GIVEN DATA:
------------------------------------------------------------

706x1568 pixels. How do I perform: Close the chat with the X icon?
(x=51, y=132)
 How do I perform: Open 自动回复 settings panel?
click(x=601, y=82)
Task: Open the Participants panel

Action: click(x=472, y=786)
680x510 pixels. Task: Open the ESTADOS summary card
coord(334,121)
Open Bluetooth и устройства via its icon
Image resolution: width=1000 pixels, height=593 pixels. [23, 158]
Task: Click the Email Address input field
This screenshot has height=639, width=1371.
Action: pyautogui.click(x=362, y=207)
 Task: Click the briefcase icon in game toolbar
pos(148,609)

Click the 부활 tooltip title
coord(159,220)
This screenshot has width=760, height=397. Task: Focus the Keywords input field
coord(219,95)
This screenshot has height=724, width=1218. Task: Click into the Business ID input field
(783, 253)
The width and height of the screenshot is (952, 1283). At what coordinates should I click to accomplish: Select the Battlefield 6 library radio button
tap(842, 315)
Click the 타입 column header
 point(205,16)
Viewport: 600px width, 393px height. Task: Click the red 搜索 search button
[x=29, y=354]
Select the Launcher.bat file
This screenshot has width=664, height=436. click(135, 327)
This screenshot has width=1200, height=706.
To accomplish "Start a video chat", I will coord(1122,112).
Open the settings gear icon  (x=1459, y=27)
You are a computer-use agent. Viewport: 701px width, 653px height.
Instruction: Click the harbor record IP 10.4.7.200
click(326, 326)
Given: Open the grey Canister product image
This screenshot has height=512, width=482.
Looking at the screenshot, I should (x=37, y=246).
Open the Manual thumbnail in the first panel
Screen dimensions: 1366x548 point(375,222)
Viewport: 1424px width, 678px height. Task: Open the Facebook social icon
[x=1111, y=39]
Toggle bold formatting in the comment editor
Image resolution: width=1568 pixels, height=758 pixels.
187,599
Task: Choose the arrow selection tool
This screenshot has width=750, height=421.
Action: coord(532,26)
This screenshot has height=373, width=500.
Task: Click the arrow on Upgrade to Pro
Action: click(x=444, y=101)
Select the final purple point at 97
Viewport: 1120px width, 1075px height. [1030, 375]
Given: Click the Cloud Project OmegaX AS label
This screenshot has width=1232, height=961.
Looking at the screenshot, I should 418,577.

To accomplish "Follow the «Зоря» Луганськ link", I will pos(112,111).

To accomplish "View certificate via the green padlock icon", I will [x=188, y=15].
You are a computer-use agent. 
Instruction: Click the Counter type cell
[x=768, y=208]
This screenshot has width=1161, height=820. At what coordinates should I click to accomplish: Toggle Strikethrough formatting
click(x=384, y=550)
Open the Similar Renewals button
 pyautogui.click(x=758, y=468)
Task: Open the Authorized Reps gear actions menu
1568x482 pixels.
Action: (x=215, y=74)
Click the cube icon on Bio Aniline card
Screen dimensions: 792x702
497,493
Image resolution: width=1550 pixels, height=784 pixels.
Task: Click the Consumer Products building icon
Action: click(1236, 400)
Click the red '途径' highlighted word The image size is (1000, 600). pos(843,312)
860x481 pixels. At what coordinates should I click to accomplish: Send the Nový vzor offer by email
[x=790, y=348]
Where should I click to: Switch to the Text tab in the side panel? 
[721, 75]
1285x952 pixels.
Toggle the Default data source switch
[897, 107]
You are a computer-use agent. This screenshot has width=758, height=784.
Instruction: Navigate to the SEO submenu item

------------------------------------------------------------

REQUIRED WORK:
Transcribe all of the data so that each line matches the source exactly.

TASK OUTPUT:
706x1568 pixels. How do I perform: Close the chat with the X icon?
(x=51, y=132)
 How do I perform: Open 自动回复 settings panel?
click(x=601, y=82)
Task: Open the Participants panel

Action: click(x=472, y=786)
680x510 pixels. Task: Open the ESTADOS summary card
coord(334,121)
Open Bluetooth и устройства via its icon
Image resolution: width=1000 pixels, height=593 pixels. [23, 158]
Task: Click the Email Address input field
This screenshot has height=639, width=1371.
Action: pyautogui.click(x=362, y=207)
 Task: Click the briefcase icon in game toolbar
pos(148,609)

Click the 부활 tooltip title
coord(159,220)
This screenshot has width=760, height=397. Task: Focus the Keywords input field
coord(219,95)
This screenshot has height=724, width=1218. Task: Click into the Business ID input field
(783, 253)
The width and height of the screenshot is (952, 1283). At what coordinates should I click to accomplish: Select the Battlefield 6 library radio button
tap(842, 315)
Click the 타입 column header
 point(205,16)
Viewport: 600px width, 393px height. Task: Click the red 搜索 search button
[x=29, y=354]
Select the Launcher.bat file
This screenshot has width=664, height=436. click(135, 327)
This screenshot has width=1200, height=706.
To accomplish "Start a video chat", I will coord(1122,112).
Open the settings gear icon  (x=1459, y=27)
You are a computer-use agent. Viewport: 701px width, 653px height.
Instruction: Click the harbor record IP 10.4.7.200
click(326, 326)
Given: Open the grey Canister product image
This screenshot has height=512, width=482.
Looking at the screenshot, I should (x=37, y=246).
Open the Manual thumbnail in the first panel
Screen dimensions: 1366x548 point(375,222)
Viewport: 1424px width, 678px height. Task: Open the Facebook social icon
[x=1111, y=39]
Toggle bold formatting in the comment editor
Image resolution: width=1568 pixels, height=758 pixels.
187,599
Task: Choose the arrow selection tool
This screenshot has width=750, height=421.
Action: coord(532,26)
This screenshot has height=373, width=500.
Task: Click the arrow on Upgrade to Pro
Action: click(x=444, y=101)
Select the final purple point at 97
Viewport: 1120px width, 1075px height. [1030, 375]
Given: Click the Cloud Project OmegaX AS label
This screenshot has width=1232, height=961.
Looking at the screenshot, I should 418,577.

To accomplish "Follow the «Зоря» Луганськ link", I will pos(112,111).

To accomplish "View certificate via the green padlock icon", I will [x=188, y=15].
You are a computer-use agent. 
Instruction: Click the Counter type cell
[x=768, y=208]
This screenshot has width=1161, height=820. At what coordinates should I click to accomplish: Toggle Strikethrough formatting
click(x=384, y=550)
Open the Similar Renewals button
 pyautogui.click(x=758, y=468)
Task: Open the Authorized Reps gear actions menu
1568x482 pixels.
Action: (x=215, y=74)
Click the cube icon on Bio Aniline card
Screen dimensions: 792x702
497,493
Image resolution: width=1550 pixels, height=784 pixels.
Task: Click the Consumer Products building icon
Action: click(1236, 400)
Click the red '途径' highlighted word The image size is (1000, 600). pos(843,312)
860x481 pixels. At what coordinates should I click to accomplish: Send the Nový vzor offer by email
[x=790, y=348]
Where should I click to: Switch to the Text tab in the side panel? 
[721, 75]
1285x952 pixels.
Toggle the Default data source switch
[897, 107]
You are a computer-use agent. This screenshot has width=758, height=784.
Instruction: Navigate to the SEO submenu item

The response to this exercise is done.